SET PROBLEM – Reproduce the following records line for line, with no changes.

PROVIDED MATERIAL –
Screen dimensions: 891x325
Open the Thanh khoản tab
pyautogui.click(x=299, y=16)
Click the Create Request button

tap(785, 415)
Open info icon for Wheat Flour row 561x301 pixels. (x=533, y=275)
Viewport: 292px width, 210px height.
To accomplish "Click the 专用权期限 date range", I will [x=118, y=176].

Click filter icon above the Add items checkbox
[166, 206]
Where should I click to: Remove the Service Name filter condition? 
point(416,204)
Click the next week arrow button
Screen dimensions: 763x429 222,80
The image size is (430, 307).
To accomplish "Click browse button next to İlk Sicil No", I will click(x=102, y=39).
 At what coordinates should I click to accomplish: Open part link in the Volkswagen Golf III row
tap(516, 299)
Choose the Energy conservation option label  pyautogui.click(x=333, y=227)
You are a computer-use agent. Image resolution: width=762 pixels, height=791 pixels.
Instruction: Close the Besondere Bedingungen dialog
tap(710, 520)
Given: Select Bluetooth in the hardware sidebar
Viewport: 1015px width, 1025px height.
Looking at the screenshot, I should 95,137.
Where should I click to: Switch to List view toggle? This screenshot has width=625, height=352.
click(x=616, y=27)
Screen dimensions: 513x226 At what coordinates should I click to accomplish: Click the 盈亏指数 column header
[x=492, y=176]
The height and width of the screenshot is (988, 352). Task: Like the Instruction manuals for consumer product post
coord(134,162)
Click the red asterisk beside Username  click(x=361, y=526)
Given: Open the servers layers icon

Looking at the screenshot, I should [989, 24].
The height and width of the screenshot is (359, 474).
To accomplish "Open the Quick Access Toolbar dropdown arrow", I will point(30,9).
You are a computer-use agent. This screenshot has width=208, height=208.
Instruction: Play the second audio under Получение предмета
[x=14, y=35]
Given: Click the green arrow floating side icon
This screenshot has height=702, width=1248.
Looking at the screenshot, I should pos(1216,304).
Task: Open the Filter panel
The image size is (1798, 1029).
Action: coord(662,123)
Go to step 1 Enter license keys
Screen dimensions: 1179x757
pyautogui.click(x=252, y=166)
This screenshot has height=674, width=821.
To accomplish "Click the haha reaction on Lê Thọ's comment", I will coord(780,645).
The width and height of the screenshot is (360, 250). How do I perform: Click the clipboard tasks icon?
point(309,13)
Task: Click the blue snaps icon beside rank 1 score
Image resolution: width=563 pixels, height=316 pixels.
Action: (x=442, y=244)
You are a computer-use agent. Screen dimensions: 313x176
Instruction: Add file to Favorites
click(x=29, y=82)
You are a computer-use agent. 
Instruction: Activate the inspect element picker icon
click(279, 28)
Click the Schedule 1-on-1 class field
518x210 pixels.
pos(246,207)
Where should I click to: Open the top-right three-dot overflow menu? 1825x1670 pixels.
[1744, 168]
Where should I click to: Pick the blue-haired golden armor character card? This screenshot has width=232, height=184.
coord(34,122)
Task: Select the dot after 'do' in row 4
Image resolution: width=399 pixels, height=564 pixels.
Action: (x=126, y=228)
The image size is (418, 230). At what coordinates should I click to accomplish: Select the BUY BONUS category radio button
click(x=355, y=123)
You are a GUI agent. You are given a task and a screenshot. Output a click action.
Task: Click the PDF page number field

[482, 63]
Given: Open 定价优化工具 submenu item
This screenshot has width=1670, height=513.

WRITTEN RESPONSE –
Screen dimensions: 891x325
Open the Thanh khoản tab
pyautogui.click(x=299, y=16)
Click the Create Request button

tap(785, 415)
Open info icon for Wheat Flour row 561x301 pixels. (x=533, y=275)
Viewport: 292px width, 210px height.
To accomplish "Click the 专用权期限 date range", I will [x=118, y=176].

Click filter icon above the Add items checkbox
[166, 206]
Where should I click to: Remove the Service Name filter condition? 
point(416,204)
Click the next week arrow button
Screen dimensions: 763x429 222,80
The image size is (430, 307).
To accomplish "Click browse button next to İlk Sicil No", I will click(x=102, y=39).
 At what coordinates should I click to accomplish: Open part link in the Volkswagen Golf III row
tap(516, 299)
Choose the Energy conservation option label  pyautogui.click(x=333, y=227)
You are a computer-use agent. Image resolution: width=762 pixels, height=791 pixels.
Instruction: Close the Besondere Bedingungen dialog
tap(710, 520)
Given: Select Bluetooth in the hardware sidebar
Viewport: 1015px width, 1025px height.
Looking at the screenshot, I should 95,137.
Where should I click to: Switch to List view toggle? This screenshot has width=625, height=352.
click(x=616, y=27)
Screen dimensions: 513x226 At what coordinates should I click to accomplish: Click the 盈亏指数 column header
[x=492, y=176]
The height and width of the screenshot is (988, 352). Task: Like the Instruction manuals for consumer product post
coord(134,162)
Click the red asterisk beside Username  click(x=361, y=526)
Given: Open the servers layers icon

Looking at the screenshot, I should [989, 24].
The height and width of the screenshot is (359, 474).
To accomplish "Open the Quick Access Toolbar dropdown arrow", I will point(30,9).
You are a computer-use agent. This screenshot has width=208, height=208.
Instruction: Play the second audio under Получение предмета
[x=14, y=35]
Given: Click the green arrow floating side icon
This screenshot has height=702, width=1248.
Looking at the screenshot, I should pos(1216,304).
Task: Open the Filter panel
The image size is (1798, 1029).
Action: coord(662,123)
Go to step 1 Enter license keys
Screen dimensions: 1179x757
pyautogui.click(x=252, y=166)
This screenshot has height=674, width=821.
To accomplish "Click the haha reaction on Lê Thọ's comment", I will coord(780,645).
The width and height of the screenshot is (360, 250). How do I perform: Click the clipboard tasks icon?
point(309,13)
Task: Click the blue snaps icon beside rank 1 score
Image resolution: width=563 pixels, height=316 pixels.
Action: (x=442, y=244)
You are a computer-use agent. Screen dimensions: 313x176
Instruction: Add file to Favorites
click(x=29, y=82)
You are a computer-use agent. 
Instruction: Activate the inspect element picker icon
click(279, 28)
Click the Schedule 1-on-1 class field
518x210 pixels.
pos(246,207)
Where should I click to: Open the top-right three-dot overflow menu? 1825x1670 pixels.
[1744, 168]
Where should I click to: Pick the blue-haired golden armor character card? This screenshot has width=232, height=184.
coord(34,122)
Task: Select the dot after 'do' in row 4
Image resolution: width=399 pixels, height=564 pixels.
Action: (x=126, y=228)
The image size is (418, 230). At what coordinates should I click to accomplish: Select the BUY BONUS category radio button
click(x=355, y=123)
You are a GUI agent. You are given a task and a screenshot. Output a click action.
Task: Click the PDF page number field

[482, 63]
Given: Open 定价优化工具 submenu item
This screenshot has width=1670, height=513.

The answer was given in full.